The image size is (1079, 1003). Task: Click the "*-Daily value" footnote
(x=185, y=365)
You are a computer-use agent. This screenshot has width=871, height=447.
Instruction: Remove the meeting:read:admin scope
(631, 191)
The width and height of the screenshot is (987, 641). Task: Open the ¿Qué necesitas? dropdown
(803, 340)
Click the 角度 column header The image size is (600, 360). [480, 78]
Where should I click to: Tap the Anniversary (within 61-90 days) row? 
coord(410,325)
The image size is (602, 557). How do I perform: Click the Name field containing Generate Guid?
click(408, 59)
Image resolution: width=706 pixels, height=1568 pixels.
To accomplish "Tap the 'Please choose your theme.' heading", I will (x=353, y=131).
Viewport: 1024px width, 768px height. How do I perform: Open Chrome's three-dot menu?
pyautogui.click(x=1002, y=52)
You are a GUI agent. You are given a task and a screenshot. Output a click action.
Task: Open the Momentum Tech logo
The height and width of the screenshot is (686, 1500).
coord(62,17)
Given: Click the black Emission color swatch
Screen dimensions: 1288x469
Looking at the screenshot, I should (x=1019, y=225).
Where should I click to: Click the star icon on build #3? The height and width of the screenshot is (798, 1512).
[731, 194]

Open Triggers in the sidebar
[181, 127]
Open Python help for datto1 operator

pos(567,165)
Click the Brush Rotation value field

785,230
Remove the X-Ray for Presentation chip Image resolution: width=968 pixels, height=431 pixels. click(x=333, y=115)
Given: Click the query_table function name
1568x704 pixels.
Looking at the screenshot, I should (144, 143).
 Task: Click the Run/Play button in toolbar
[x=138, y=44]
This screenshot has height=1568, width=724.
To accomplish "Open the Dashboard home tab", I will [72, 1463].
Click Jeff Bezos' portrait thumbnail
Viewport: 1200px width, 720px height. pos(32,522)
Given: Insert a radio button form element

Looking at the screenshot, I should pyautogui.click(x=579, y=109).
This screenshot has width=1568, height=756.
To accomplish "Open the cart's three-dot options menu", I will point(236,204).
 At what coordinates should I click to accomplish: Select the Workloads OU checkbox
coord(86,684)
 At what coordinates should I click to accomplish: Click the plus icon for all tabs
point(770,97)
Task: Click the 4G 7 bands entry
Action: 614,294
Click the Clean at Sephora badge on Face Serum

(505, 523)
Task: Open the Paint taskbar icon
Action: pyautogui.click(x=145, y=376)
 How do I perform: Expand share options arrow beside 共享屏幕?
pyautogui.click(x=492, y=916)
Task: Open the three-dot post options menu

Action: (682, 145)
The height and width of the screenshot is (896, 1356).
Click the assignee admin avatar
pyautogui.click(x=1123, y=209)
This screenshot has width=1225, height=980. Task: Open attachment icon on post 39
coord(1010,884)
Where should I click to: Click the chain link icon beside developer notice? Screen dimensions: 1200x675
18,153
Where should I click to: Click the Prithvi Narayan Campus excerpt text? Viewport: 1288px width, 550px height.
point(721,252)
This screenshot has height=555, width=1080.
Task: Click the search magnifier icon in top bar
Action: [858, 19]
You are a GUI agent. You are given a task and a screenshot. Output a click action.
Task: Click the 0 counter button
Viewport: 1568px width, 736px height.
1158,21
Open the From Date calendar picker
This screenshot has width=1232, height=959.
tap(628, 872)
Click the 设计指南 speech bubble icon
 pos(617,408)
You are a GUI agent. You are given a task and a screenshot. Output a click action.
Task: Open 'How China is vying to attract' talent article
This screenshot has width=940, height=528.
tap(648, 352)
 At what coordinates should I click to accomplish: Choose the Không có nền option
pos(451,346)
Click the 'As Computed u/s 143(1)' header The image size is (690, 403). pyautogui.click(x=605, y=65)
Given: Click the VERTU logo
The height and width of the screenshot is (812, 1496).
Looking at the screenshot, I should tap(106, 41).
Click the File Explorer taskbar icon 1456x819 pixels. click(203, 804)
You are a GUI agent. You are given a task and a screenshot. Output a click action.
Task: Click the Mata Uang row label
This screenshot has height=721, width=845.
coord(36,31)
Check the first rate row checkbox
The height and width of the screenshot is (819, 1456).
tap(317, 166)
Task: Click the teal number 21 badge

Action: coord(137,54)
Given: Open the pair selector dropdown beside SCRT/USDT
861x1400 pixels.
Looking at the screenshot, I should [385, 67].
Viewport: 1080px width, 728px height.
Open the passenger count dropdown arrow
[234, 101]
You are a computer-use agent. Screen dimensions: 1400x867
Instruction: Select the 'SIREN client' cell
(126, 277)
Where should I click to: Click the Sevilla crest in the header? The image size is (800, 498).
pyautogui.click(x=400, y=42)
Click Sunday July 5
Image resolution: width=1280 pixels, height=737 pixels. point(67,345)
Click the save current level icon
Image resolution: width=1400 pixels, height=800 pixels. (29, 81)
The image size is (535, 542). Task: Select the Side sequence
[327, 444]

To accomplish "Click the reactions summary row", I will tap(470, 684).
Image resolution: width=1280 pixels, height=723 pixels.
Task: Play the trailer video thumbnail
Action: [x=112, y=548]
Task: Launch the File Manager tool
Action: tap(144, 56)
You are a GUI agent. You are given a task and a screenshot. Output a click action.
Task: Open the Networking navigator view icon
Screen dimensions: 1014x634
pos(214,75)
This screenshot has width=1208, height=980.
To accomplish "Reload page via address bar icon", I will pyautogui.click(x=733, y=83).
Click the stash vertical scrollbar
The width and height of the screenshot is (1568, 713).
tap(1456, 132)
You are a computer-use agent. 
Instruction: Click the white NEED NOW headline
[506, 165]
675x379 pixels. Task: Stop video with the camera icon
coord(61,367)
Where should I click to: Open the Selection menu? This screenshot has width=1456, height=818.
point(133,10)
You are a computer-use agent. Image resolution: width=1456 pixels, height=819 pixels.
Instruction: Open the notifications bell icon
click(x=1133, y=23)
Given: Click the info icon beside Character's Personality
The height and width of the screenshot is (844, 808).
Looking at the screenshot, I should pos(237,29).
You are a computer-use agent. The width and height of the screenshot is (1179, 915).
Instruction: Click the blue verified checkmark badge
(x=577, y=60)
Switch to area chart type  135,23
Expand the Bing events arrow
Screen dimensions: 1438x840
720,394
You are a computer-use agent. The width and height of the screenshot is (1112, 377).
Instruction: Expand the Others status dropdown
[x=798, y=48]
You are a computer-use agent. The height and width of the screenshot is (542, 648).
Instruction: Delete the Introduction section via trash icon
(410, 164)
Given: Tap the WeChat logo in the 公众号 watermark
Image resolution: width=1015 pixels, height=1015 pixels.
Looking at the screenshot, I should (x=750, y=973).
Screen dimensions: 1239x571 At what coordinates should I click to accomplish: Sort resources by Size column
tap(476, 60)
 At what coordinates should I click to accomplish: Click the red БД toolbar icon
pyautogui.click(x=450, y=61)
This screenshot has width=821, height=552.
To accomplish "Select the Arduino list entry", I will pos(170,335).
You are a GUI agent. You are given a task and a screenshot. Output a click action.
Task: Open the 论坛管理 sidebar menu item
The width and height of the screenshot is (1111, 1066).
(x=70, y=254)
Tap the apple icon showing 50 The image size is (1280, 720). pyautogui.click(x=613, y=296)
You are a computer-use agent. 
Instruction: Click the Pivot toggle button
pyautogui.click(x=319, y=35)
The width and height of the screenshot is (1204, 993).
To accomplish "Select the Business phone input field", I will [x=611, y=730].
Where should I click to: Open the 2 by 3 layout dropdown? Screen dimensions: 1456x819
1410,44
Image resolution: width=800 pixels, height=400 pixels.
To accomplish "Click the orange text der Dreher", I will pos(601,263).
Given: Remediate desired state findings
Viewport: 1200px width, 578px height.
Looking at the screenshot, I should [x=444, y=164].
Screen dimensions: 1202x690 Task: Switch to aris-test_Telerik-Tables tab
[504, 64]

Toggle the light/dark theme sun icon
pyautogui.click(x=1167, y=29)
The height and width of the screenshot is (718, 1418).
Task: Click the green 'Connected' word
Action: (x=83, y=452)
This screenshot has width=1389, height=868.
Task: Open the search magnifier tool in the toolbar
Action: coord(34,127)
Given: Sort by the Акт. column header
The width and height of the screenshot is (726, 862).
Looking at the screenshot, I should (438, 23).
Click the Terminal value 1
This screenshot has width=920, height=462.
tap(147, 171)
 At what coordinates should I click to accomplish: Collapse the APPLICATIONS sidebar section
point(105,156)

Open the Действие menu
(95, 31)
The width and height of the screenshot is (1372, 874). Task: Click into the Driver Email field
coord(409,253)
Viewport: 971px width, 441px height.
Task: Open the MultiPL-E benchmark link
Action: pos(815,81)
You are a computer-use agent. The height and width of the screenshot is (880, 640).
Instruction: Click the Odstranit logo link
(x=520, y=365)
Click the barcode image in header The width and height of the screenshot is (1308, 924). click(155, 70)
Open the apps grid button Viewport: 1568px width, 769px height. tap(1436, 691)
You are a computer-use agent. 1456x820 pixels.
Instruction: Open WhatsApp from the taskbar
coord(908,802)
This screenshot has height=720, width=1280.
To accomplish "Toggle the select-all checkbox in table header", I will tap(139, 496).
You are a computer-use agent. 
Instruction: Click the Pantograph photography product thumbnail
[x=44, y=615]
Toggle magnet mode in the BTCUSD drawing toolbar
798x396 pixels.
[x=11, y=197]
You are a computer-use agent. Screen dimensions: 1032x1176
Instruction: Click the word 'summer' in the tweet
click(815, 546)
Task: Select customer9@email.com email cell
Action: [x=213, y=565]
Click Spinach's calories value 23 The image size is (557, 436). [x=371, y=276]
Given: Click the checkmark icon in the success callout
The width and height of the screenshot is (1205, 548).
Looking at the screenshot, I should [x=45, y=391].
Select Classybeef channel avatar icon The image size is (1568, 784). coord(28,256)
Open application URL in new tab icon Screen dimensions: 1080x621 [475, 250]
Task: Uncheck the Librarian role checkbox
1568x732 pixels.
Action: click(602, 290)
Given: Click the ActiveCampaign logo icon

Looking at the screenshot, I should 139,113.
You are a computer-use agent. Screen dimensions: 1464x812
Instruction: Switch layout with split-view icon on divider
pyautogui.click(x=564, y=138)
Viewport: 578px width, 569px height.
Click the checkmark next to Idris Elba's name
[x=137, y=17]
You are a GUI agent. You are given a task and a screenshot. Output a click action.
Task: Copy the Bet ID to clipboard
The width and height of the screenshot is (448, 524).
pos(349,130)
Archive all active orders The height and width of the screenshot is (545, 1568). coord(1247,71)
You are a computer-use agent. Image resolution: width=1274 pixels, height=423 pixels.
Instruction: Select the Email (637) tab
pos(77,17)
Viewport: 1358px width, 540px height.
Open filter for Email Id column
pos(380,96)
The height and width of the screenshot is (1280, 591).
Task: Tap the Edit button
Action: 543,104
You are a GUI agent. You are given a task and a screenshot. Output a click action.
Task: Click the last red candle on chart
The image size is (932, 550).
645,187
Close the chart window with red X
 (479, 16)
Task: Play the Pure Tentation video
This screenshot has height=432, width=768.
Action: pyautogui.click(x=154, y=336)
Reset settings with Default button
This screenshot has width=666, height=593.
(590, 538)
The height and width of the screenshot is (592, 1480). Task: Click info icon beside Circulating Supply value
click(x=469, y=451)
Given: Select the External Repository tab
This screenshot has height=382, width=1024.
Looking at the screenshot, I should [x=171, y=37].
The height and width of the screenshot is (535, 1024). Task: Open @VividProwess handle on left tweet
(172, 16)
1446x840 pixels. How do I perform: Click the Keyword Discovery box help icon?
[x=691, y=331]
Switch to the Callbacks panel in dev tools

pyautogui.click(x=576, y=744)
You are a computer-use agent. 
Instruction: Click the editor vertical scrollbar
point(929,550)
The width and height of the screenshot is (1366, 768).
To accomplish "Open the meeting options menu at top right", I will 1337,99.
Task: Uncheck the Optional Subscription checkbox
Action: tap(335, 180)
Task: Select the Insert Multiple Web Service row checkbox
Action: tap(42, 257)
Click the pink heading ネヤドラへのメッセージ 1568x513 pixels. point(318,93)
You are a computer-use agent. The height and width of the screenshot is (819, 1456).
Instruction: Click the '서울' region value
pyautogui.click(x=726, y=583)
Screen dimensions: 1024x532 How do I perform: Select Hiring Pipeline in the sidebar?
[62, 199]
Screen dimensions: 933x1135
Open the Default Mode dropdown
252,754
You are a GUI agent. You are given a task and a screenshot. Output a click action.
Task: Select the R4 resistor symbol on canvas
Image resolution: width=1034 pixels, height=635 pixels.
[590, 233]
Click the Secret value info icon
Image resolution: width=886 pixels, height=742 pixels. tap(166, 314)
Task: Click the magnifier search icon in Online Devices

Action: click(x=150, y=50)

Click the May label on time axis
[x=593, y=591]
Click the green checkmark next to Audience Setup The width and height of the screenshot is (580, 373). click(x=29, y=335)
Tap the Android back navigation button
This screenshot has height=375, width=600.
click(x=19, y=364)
====
:: Short task ::
Reproduce everything in the listing from the line containing "You are a computer-use agent. Screen dimensions: 1032x1176" down to the line containing "Open application URL", with "success callout" renamed to "confirmation banner" and nothing else altered.

:: Exercise answer ::
You are a computer-use agent. Screen dimensions: 1032x1176
Instruction: Click the word 'summer' in the tweet
click(815, 546)
Task: Select customer9@email.com email cell
Action: [x=213, y=565]
Click Spinach's calories value 23 The image size is (557, 436). [x=371, y=276]
Given: Click the checkmark icon in the confirmation banner
The width and height of the screenshot is (1205, 548).
Looking at the screenshot, I should [x=45, y=391].
Select Classybeef channel avatar icon The image size is (1568, 784). coord(28,256)
Open application URL in new tab icon Screen dimensions: 1080x621 [475, 250]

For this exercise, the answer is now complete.